Short problem A:
According to the Square for Retail review, how much does Square for Retail Plus cost per month?
Short problem B:
Copy the passage of the Square for Retail review that starts at "Square’s pricing is" and ends at "and phone support)".

Excerpt to read:
┌──
New retail firms need to factor startup costs into their budget, which means they need an easy-to-use POS system that won’t limit scale-up. Square for Retail offers just that, thanks to its many tailorable plans that can suit any budget (including a completely free plan).

Square card reader

Shop owners can flog items through the Square for Retail free plan, which doesn’t require any hardware to process payments. Instead, teams can take payments by manually keying customer card details into the app (although you will be charged a higher transaction fee of 2.5%, compared with 1.75% for in-person payments).

Despite its low cost, Square for Retail Free has no shortage of valuable features. They include:

  • Automatic inventory sync – for instant real-time updates on your stock levels
  • Unlimited user passwords – for large teams of 10+ employees
  • Rapid setup – you can start adding products to your catalogue as soon as you’ve downloaded the app.

Once your sales numbers increase, I would advise SMEs to purchase Square for Retail Plus (£49 per month) for advanced tools such as COGs reports, barcode label printing, and stock forecasts, which help you predict which products to reorder based on how fast you’re selling.

At this point, you can begin adding new hardware like a Square card reader for card transactions, Square Register for cash payments, Square Stand for your iPad, or the Square Terminal for receipt printing. Pricing starts from just £19 for the card reader; a small investment that will lead to bigger returns as it comes with lower card processing fees.

Square pricing

Square’s pricing is not only immensely affordable – it’s also very simple. There are no monthly fees, and you’ll only need to pay for any hardware you choose to purchase. The costs are:

  • Square Reader: £19 +VAT
  • Square Register: £50 +VAT
  • Square Stand: £99 +VAT
  • Square Terminal: £149 +VAT

While it doesn’t have the cheapest transaction fees on this list (that award instead goes to Lightspeed POS, which charges roughly 0.3%-0.4% on each transaction) Square does at least charge a standard rate so you won’t be hit with nasty surprises. You’ll pay:

  • 1.75% for in-person payments (chip and PIN, contactless, and mobile)
  • 1.4% + 25p for online UK card transactions
  • 2.5% + 25p for online non-UK card transactions
  • 2.5% for virtual transactions and invoices
  • Square offers three help channels if you get stuck (email, live chat, and phone support)
└──
Recorded information:
┌──
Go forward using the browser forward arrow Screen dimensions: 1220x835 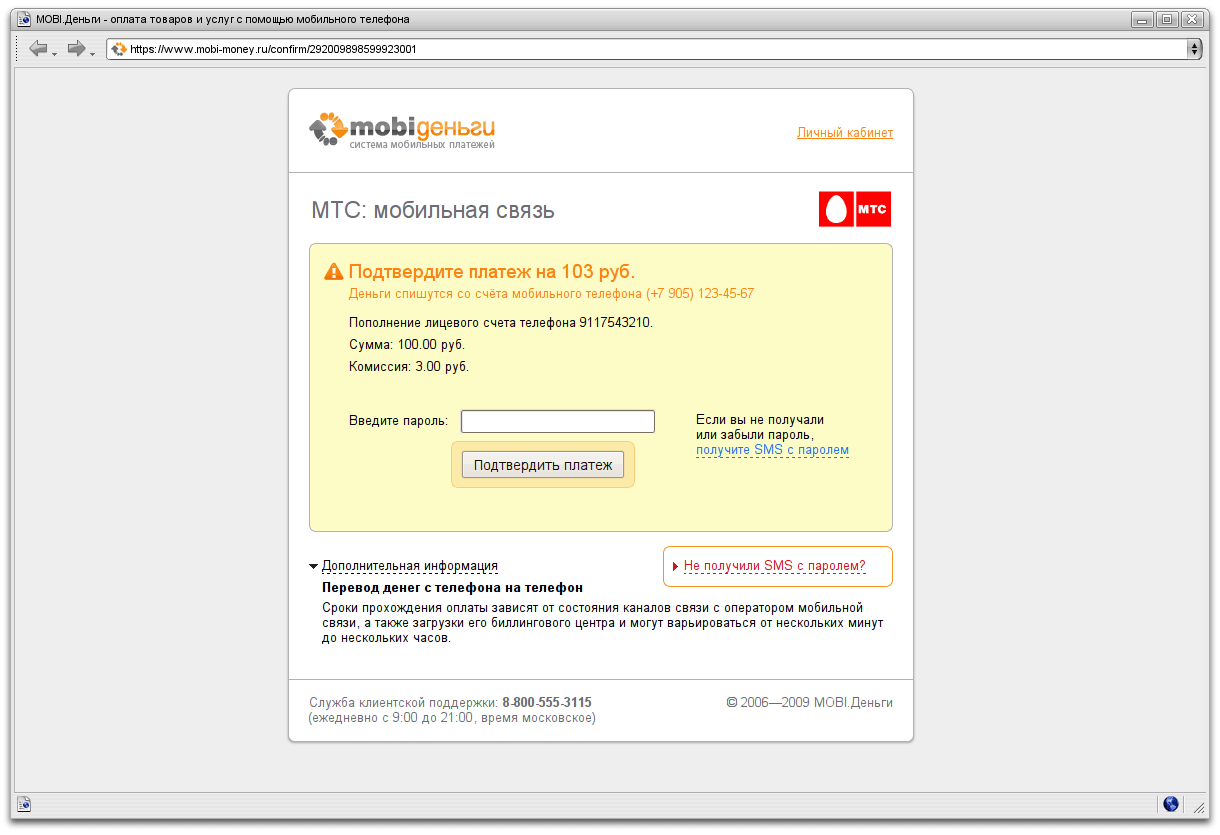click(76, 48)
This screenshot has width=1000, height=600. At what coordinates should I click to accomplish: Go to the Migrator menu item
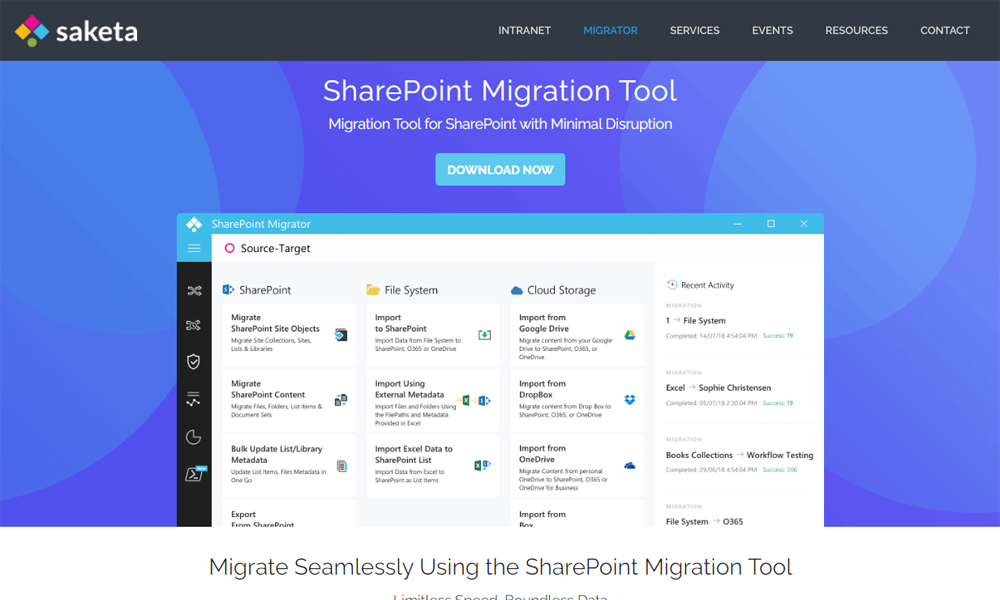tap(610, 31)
└──
Complete answer A:
£49 per month.

Complete answer B:
Square’s pricing is not only immensely affordable – it’s also very simple. There are no monthly fees, and you’ll only need to pay for any hardware you choose to purchase. The costs are:

  • Square Reader: £19 +VAT
  • Square Register: £50 +VAT
  • Square Stand: £99 +VAT
  • Square Terminal: £149 +VAT

While it doesn’t have the cheapest transaction fees on this list (that award instead goes to Lightspeed POS, which charges roughly 0.3%-0.4% on each transaction) Square does at least charge a standard rate so you won’t be hit with nasty surprises. You’ll pay:

  • 1.75% for in-person payments (chip and PIN, contactless, and mobile)
  • 1.4% + 25p for online UK card transactions
  • 2.5% + 25p for online non-UK card transactions
  • 2.5% for virtual transactions and invoices
  • Square offers three help channels if you get stuck (email, live chat, and phone support)